Anyway, if Jean was going to entrust him with the kids here, he'd do his best to be worthy of it. That meant putting names to faces, and powers to names.

This one was Jones. He had a first name but nobody used it, Jones included.

He was sprawled on the couch, picking at a full bowl of popcorn. He'd watch the big plasma screen until he got bored, then he'd blink his eyes. The channel would obligingly change. Watch a while, repeat the process. It happened often. Jones had a low threshold of boredom.

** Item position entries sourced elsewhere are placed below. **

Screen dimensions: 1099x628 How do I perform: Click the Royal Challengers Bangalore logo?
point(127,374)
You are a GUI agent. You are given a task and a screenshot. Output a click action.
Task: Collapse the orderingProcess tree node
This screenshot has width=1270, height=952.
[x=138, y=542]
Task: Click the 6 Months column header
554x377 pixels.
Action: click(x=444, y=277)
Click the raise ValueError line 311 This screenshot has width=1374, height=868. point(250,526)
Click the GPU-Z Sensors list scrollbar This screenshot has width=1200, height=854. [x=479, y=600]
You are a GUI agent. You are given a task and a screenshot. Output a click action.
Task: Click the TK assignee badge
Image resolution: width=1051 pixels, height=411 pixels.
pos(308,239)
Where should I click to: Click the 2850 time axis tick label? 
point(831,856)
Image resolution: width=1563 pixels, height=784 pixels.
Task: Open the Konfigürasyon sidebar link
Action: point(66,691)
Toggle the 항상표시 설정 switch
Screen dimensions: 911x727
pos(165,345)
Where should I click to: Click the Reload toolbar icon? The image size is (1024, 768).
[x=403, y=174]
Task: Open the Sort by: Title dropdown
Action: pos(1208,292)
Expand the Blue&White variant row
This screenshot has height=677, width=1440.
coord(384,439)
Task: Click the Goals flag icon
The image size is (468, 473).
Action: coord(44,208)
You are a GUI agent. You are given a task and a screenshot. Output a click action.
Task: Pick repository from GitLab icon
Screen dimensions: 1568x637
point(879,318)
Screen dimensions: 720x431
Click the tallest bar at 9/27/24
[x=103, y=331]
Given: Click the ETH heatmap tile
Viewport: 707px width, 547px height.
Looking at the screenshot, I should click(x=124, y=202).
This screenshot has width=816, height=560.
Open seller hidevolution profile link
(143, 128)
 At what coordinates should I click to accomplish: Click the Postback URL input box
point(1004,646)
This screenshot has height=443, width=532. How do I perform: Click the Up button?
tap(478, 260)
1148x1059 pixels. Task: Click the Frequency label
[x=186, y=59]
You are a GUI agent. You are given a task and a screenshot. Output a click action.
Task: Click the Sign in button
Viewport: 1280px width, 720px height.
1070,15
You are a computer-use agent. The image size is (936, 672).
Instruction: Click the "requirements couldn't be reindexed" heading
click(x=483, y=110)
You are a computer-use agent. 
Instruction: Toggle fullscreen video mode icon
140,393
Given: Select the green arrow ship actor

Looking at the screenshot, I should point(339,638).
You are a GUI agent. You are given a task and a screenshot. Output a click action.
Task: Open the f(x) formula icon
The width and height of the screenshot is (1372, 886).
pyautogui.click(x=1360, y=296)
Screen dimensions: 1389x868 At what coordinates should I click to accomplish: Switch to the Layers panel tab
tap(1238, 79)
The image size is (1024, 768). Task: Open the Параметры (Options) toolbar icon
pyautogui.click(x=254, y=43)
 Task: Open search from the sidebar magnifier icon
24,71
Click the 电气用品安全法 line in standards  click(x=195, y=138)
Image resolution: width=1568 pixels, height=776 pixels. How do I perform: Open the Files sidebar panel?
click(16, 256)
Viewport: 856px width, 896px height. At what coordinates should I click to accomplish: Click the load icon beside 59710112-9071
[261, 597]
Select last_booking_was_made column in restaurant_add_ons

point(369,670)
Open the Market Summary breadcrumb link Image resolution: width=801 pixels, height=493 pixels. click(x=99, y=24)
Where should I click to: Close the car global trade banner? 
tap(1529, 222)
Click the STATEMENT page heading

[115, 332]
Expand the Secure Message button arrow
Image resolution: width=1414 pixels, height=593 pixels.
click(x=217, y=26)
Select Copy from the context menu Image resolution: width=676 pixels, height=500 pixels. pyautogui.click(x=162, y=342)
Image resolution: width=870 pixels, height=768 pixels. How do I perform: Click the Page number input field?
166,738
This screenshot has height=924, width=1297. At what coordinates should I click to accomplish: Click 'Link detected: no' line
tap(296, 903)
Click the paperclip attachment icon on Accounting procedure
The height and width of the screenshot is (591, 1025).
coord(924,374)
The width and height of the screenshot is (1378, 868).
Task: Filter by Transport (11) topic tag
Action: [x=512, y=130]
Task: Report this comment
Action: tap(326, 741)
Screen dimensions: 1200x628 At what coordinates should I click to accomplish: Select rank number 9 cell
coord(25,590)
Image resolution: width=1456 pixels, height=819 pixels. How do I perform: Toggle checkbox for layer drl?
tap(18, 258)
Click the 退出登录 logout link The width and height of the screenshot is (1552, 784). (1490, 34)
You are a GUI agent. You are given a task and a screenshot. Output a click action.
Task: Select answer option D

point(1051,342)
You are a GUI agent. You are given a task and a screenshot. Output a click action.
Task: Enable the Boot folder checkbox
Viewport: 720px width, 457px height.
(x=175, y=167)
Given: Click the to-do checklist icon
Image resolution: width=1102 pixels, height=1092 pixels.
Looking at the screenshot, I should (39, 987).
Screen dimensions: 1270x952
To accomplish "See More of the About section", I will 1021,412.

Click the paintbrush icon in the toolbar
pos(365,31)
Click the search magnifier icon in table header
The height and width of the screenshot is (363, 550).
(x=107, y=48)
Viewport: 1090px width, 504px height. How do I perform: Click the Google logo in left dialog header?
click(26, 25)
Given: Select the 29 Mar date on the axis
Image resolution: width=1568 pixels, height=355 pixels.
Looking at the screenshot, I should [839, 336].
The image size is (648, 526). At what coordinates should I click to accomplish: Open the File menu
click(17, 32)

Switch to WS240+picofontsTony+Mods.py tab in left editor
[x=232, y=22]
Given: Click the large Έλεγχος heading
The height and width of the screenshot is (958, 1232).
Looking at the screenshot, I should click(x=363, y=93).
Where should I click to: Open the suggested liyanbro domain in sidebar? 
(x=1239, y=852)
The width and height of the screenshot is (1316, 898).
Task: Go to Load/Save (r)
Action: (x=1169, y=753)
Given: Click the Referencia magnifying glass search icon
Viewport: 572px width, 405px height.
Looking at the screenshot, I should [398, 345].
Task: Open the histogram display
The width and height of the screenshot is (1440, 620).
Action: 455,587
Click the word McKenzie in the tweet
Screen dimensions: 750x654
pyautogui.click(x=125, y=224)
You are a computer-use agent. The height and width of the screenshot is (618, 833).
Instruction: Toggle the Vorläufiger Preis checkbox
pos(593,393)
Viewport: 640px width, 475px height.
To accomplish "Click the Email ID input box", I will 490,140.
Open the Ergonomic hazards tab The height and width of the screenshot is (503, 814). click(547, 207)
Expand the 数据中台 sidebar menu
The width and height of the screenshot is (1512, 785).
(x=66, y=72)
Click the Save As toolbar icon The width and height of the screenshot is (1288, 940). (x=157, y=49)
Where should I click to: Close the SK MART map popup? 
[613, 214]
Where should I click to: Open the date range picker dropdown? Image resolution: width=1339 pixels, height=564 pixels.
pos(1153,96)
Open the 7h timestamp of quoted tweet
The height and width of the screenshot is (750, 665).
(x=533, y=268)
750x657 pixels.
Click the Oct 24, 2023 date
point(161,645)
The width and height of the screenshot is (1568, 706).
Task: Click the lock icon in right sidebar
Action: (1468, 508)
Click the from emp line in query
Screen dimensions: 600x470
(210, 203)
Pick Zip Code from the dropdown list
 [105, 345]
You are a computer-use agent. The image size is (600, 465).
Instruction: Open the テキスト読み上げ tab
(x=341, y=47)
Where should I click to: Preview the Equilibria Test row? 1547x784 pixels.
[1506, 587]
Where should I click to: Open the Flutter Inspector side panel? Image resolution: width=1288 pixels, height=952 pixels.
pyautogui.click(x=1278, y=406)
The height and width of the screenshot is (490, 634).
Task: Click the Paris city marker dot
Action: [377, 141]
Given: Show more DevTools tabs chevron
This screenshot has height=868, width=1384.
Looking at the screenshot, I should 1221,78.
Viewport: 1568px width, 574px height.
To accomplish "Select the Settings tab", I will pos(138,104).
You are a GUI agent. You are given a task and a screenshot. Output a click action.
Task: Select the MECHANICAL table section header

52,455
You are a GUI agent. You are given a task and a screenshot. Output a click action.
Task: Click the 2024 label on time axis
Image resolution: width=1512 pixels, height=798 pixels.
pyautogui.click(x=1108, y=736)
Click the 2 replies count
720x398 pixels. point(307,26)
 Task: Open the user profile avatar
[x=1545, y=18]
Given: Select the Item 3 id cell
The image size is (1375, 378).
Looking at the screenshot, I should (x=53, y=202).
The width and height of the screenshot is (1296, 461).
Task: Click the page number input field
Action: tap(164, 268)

He noticed Logan's reflection in the screen but didn't look around. He didn't much like what he was watching, but he wasn't about to miss a moment of it.

"Can't sleep?" he asked.

"How can you tell?" Logan retorted.

" 'Cause you're awake."

No arguing with that ironclad logic, that's for sure. Kid had a mind like a steel trap.

"What's your excuse?" Logan asked.

"I don't sleep."

"Your loss. You guys got any beer?"

"Try the kitchen."

He did, and found one of the professional Sub-Zero fridges filled with all manner of healthy food: yogurt and greens, fruits and eggs and meats. Primarily organic, the produce of local farms and green markets. Minimal snack food. He grimaced, recognizing the influence of both Jean and Storm, and wondered how often the students made a break for the local Mickey Dee's.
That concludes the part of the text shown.